In addition to her AIPAC tweet, seen as affirming slanders about Jews and control, she has said that she feels pressure to pledge “allegiance” to Israel, which to many invoked the dual loyalty slander. In 2012, she accused Israel of “hypnotizing” the world. (She apologized for that tweet, but has not apologized for the “allegiance” claim.)

“No politician runs to get into trouble,” Keith Ellison, the former congressman who also employed Slevin as a communications director, told the Jewish Telegraphic Agency. “You run to do some good in the world. When that goes awry, you need someone to help you. That’s Jeremy.”

Ellison said Slevin’s strength was in getting to the essence of a politician, not trying to re-create her, and then shaping her message in a way that will get people to pay attention rather than react in anger.

“Some want to remake their candidate. His thing is ‘where are you at really? Let’s find that kernel of truth and shape it,’” said Ellison, the first Muslim elected to Congress when he won in 2006.

He retired last year from the Congress to make a run, ultimately successful, for the Minnesota attorney general’s post. Omar is his successor in the state’s Minneapolis area 5th District.

Ellison as a congressman worked well with his Jewish constituents. The relationship between Omar and her Jewish constituents is more tense, and Slevin, as a Washington hire, does not deal with that sphere. Omar, a Somali refugee, is one of the first two Muslim women elected to Congress.

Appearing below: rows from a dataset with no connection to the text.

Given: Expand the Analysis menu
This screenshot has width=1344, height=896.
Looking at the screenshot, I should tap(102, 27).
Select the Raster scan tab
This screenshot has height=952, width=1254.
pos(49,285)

Slevin, who declined a request for an interview, earned instant social media infamy last week, however, not by tamping down Omar’s confrontational demeanor but by seeming to embrace it.

Watching speaker after speaker at last week’s AIPAC conference make Omar the poster girl for antisemitism, he let loose on Twitter.

Slevin repeated the phrase “Anti-semitism is a right-wing force” until his 280 characters ran out. Jewish Twitter wasn’t having it, and hundreds responded that he had his facts wrong.

“If you’d ever like to hear about my experiences with Anti-semitism on the left **in this country**, Jeremy, I’d be happy to talk,” said Laura Moser, who ran as a progressive last year in a Houston-area primary. (She was defeated.) “In the meantime, you should rethink this terrible, terrible tweet.”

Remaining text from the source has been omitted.